Each one of these groups and all those tweeting about the subject have different thoughts on what the MBTA needs to do to fix this problem. Some call for the Commonwealth to raise the gas tax or impose high tolls on people driving within the Metro Boston area to help give the MBTA more funding. While this will help bring the MBTA some much needed revenue, it still will not fully fix the financial crisis it is in.

The MBTA needs a fully reorganized financial structure. The underperformance of the sales tax as a principal financing source and too much debt are the true causes of the T's structural weaknesses. Until these factors are addressed, no amount of reorganization or reforms will keep the MBTA from having another budget shortfall in following fiscal years.

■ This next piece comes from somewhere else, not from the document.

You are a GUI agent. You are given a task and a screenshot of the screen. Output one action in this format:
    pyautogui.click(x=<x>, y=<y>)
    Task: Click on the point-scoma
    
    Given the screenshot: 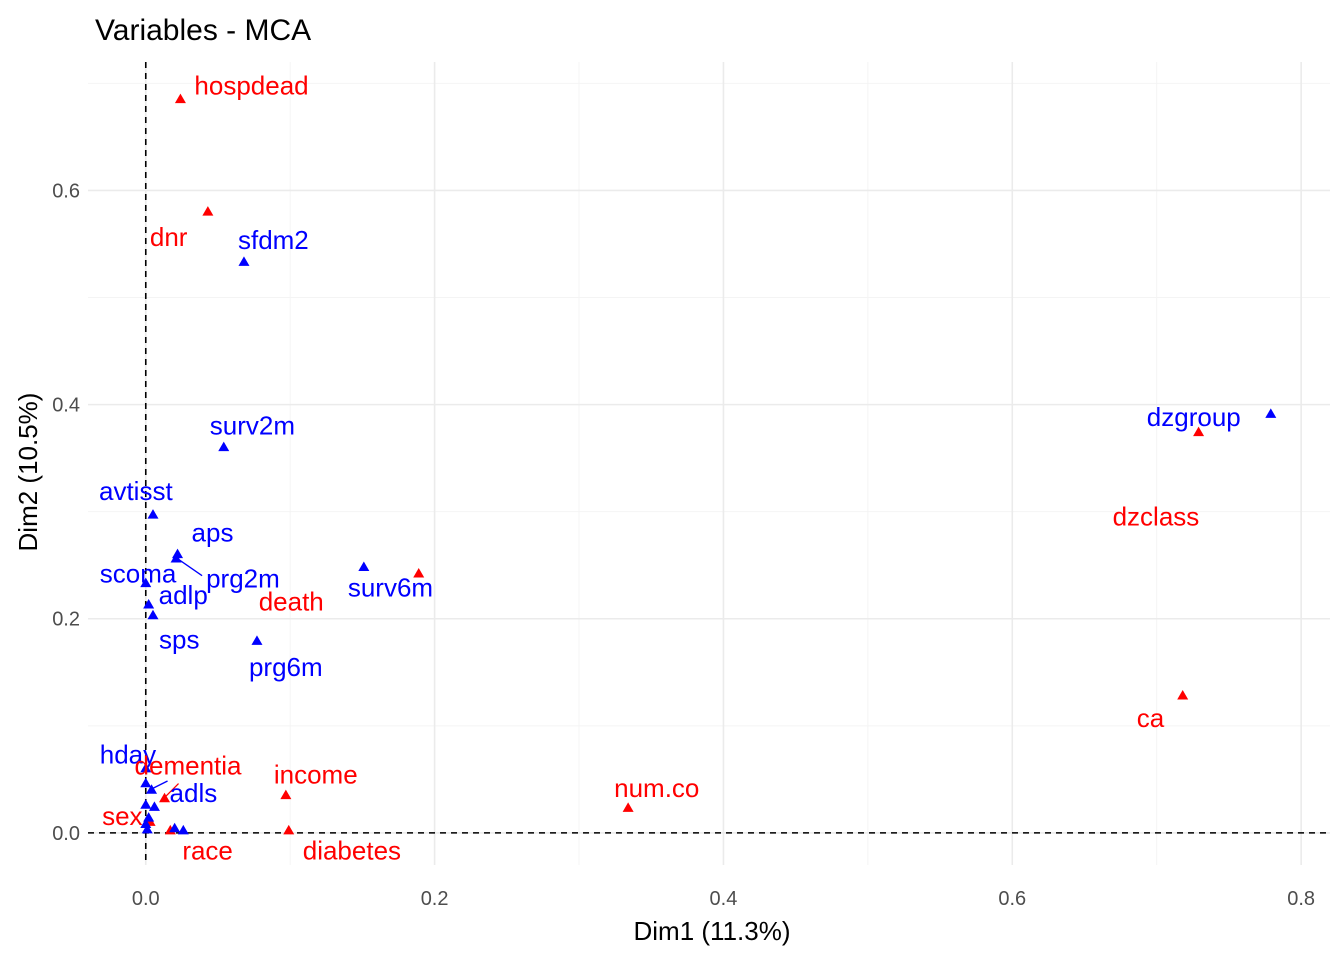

If you utilize the MBTA on an everyday rider or just the occasional commuter please "Join the 
Discussion". From this link you will find up to date guides that explain the proposed scenarios. You will also find the dates and times of 20 differnet MBTA Public Meetings. These meetings are being held so that the public can tell the MBTA how cuts in service and higher fares will affect them. If you can't make any of the meetings and you would still like to tell the MBTA how you feel, feel free to send them a message. You can email them at fareproposal@MBTA.com.

It is hard to predict what will come of these current scenarios, but overall, they will definitely impose a great deal of change. On July 1st, when the proposals go into effect, Bostonians will no longer be paying $1.70 for the subway, the lowest transit fare in the United States, instead, they face reduced or eliminated routes and increased fares. But how exactly they will affect commuters on a day-to-day basis remains to be seen.